My brother cracks me up. I get a call from him at 6:30. "So you're at a conference, huh?" "How'd you know!?!!" "Dude, you always call me at dinnertime from conferences..."
I swear, his favorite thing about conferences is being able to stay in swank hotels and load up on free soaps and shampoos. I get to hear all about the flatscreen in
the shower!
And the sink that costs more than his car and the free food and the ducks in the bar fountain and... It's really funny. Oh, and all the crazy people."Um, you do know you are the guy who acquired an audience while chasing a squirrel outside a parking garage. "
ducks in the bar fountain
So, he's in the Peabody in Memphis? Or was that a different trip?
He's actually in Orlando at a brain tumor thing.
Is the Peabody that place with an indoor river and practically a small town? Because I think he's been there, though not for a conference. Though that may have been a place Nashville....
The boy loves his swank hotels.
who DOESN'T love swank hotels?!
Me. I think they contribute to the inevitable fall of the American empire.
Hey--Kat, still up for me to visit tomorrow morning? I have to be back on my side of the hill by 1, so what time is good for you?
Yep. Anytime after 7:00 AM is good.
eta
even if you're non-swank hotel lovingness is downright odd.
I think they contribute to the inevitable fall of the American empire.
Well, that tallish dirty blond over there screaming "Viva la revolucion!" as he swigs his sam adams and shovels food from the hotel buffet onto his plate? The one taking pictures of ducks at the bar?
That's my brother.
Well, if it's inevitable...
Oh, I was just kidding. Swank hotels are okay. Been a while, though. I think The Hudson was the last one.

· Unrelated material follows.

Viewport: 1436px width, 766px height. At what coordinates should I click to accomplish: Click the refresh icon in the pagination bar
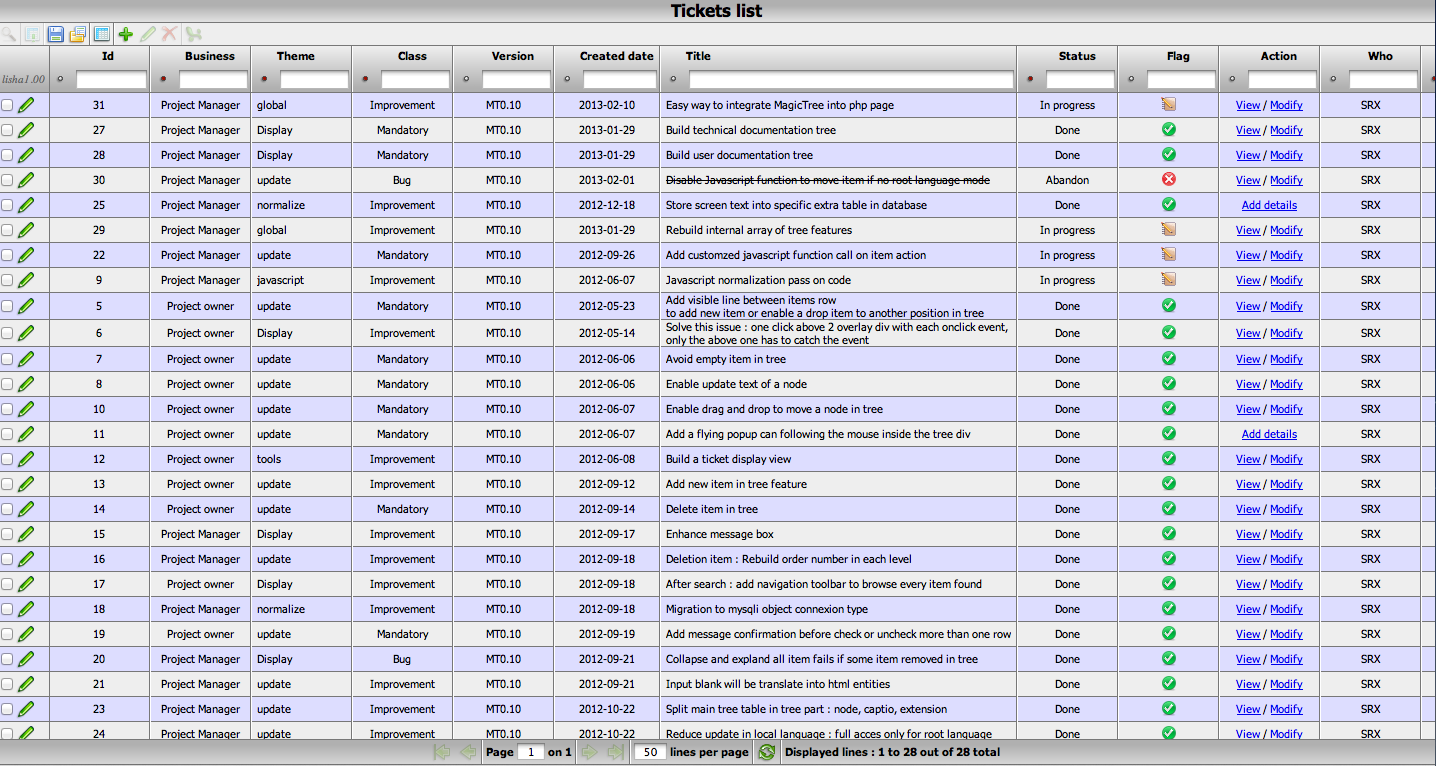point(766,751)
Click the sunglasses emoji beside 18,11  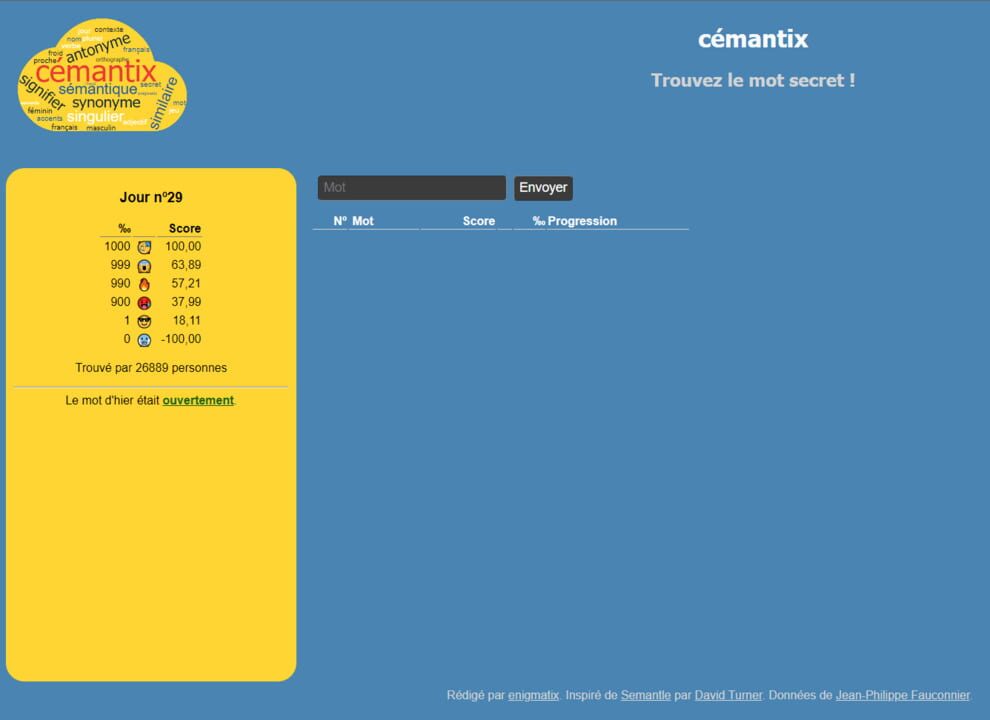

Watching Daybreak. I read somewhere that it had been advertised as a finite series--what did they say?
eta:
Well, if it's inevitable...
Then it's all about how soon.
I got an Uncommon Goods catalog. They have neat stuff. However, the key-keepers that are the man or woman cutouts like on a bathroom sign? Where the key goes in at crotch level? Just kind of freak me out.